WHAT YOU SHOULD DO:
From start to finish, set down the entries below exactly, leaving out the pictures.

[Collected data]
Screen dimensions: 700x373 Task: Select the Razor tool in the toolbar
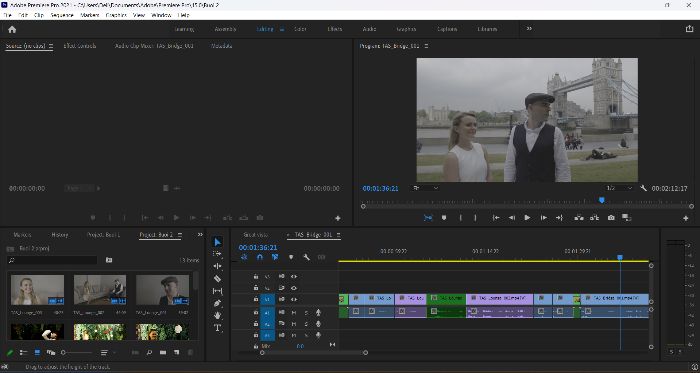(x=217, y=279)
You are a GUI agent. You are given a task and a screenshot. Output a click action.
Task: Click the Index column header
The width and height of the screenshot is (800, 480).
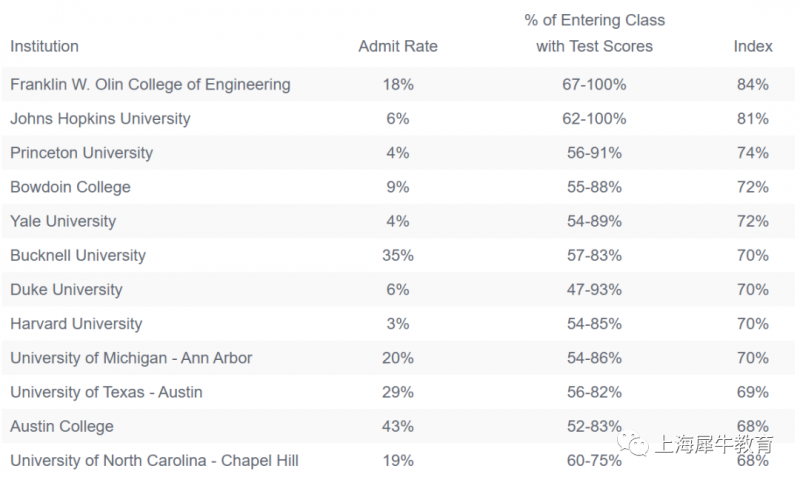pyautogui.click(x=753, y=46)
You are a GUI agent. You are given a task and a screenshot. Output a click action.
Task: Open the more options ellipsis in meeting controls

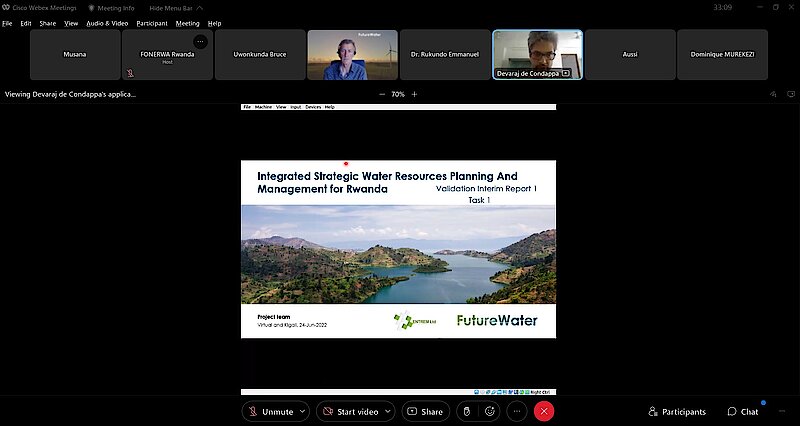click(x=517, y=411)
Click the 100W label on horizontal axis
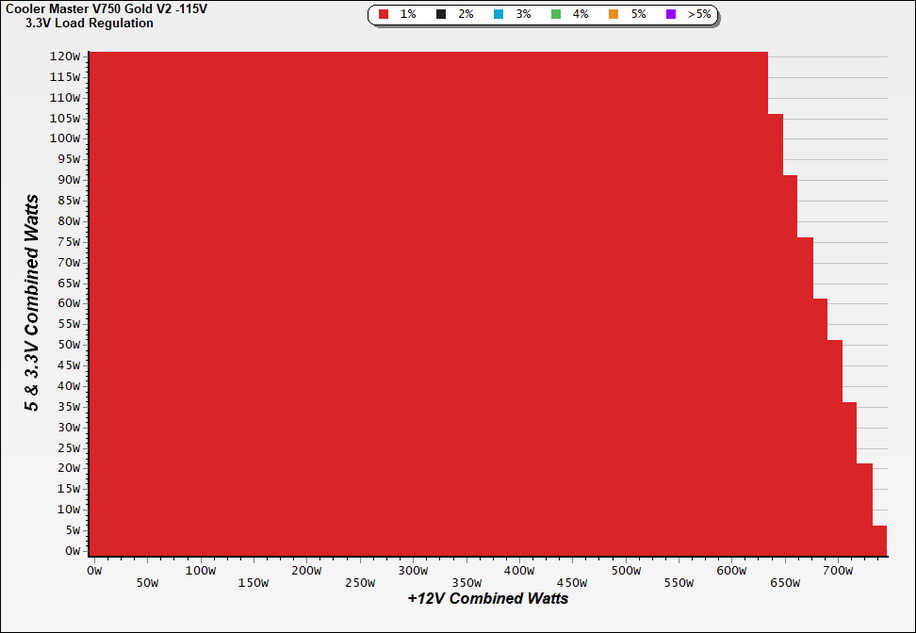Screen dimensions: 916x633 tap(200, 571)
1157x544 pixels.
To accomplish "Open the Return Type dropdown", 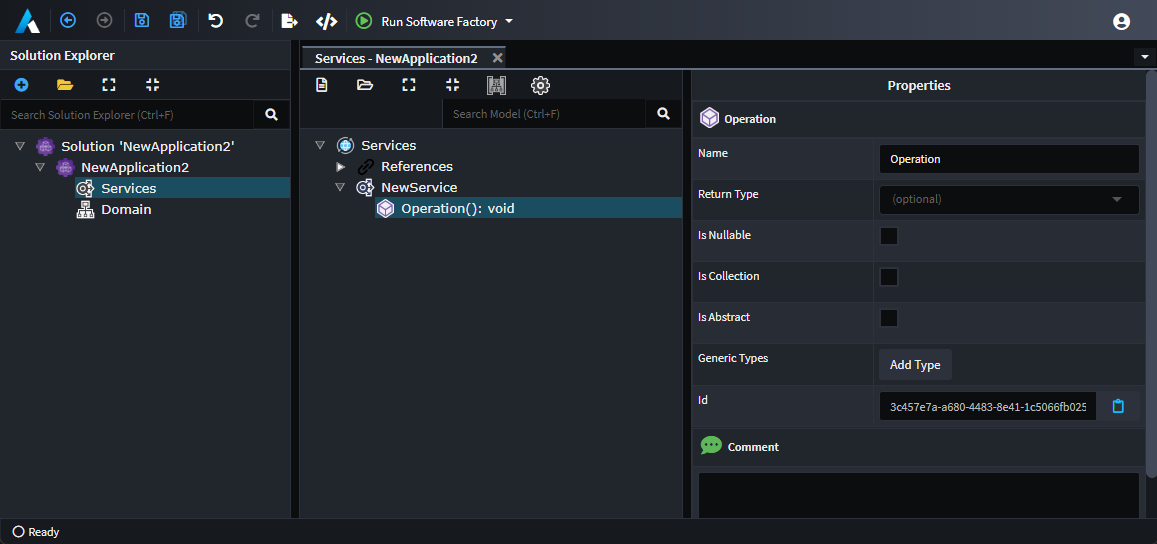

SOLVED PROBLEM:
Screen dimensions: 700x373 Task: Select the Razor tool in the toolbar
(x=217, y=279)
You are a GUI agent. You are given a task and a screenshot. Output a click action.
Task: Click the Index column header
The width and height of the screenshot is (800, 480).
pyautogui.click(x=753, y=46)
You are a GUI agent. You are given a task and a screenshot. Output a click action.
Task: Open the more options ellipsis in meeting controls

click(x=517, y=411)
Click the 100W label on horizontal axis
Screen dimensions: 916x633 tap(200, 571)
1157x544 pixels.
To accomplish "Open the Return Type dropdown", 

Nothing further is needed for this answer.